近々公開される3作目の「未曽有の忍者テロ」というコピーに惹かれて1作目のこれを観ましたが、これだけでお腹一杯になっちゃったよ。どうしよう。

「あらゆる金属を高速で腐食させる超兵器」が登場し、それの輸送任務が始まった時点で嫌な予感しかしませんが、言うまでもなく悪の組織に奪われて世界が征服されそうになります。

こういう投げやりな導入や、武力で世界を牛耳ろうとする悪の組織の陳腐さは様式美すら感じさせて嫌いじゃないです。脚本なんてどうでもいいからアクションと爆発だけ見てればいいというのが分かりやすいので。

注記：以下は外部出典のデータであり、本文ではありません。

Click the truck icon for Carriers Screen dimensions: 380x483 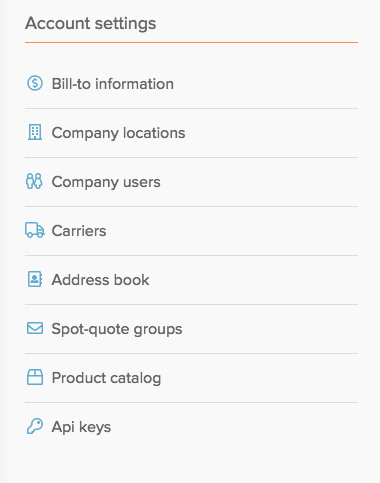[35, 230]
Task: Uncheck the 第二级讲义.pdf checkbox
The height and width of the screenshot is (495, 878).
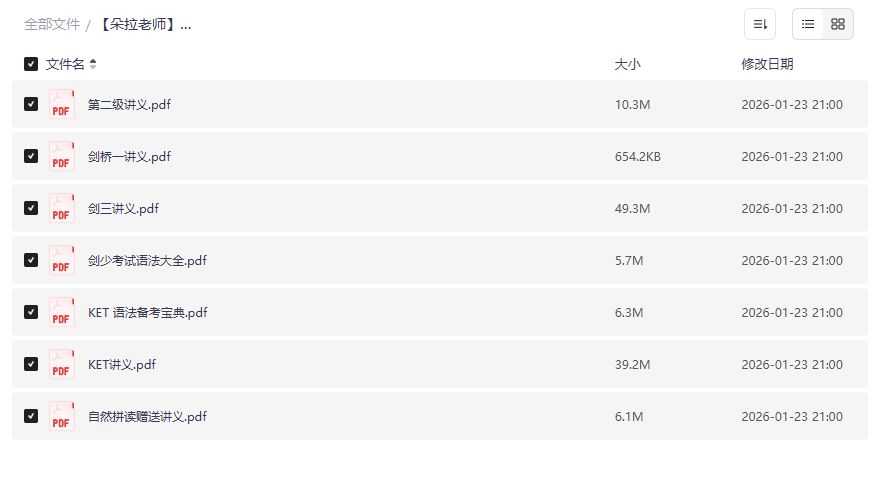Action: pyautogui.click(x=31, y=104)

どっからどう見てもCG丸出しのメカ戦闘とか、酸素マスクと片眼鏡をつけた古式ゆかしいデザインの悪のプロフェッサー等、2009年の映画とは思えない作りが逆に癖になる。

大作並みに金のかかった贅沢なB級映画ですねこれ。酒飲んだりスマホいじったりしながら適当に観ましょう。

パワードスーツで車を追いかけるカーチェイスは良かったです。なんか一杯爆発してました。市民めっちゃ死んでると思います。

あとはイ・ビョンホンが白いなあと思いました。登場するたびに「白い」「白いなあ」「ほんと白い」って。最後は無意味に脱ぎます。

刺されて海に落ちて死んだので多分続編で出てくるだろうなと思ったら、普通に2のポスターにでかでかと顔が載っていて面白かったし白かった。含みを持たせて退場させたんだから、ちょっとは隠そうとしてほしい。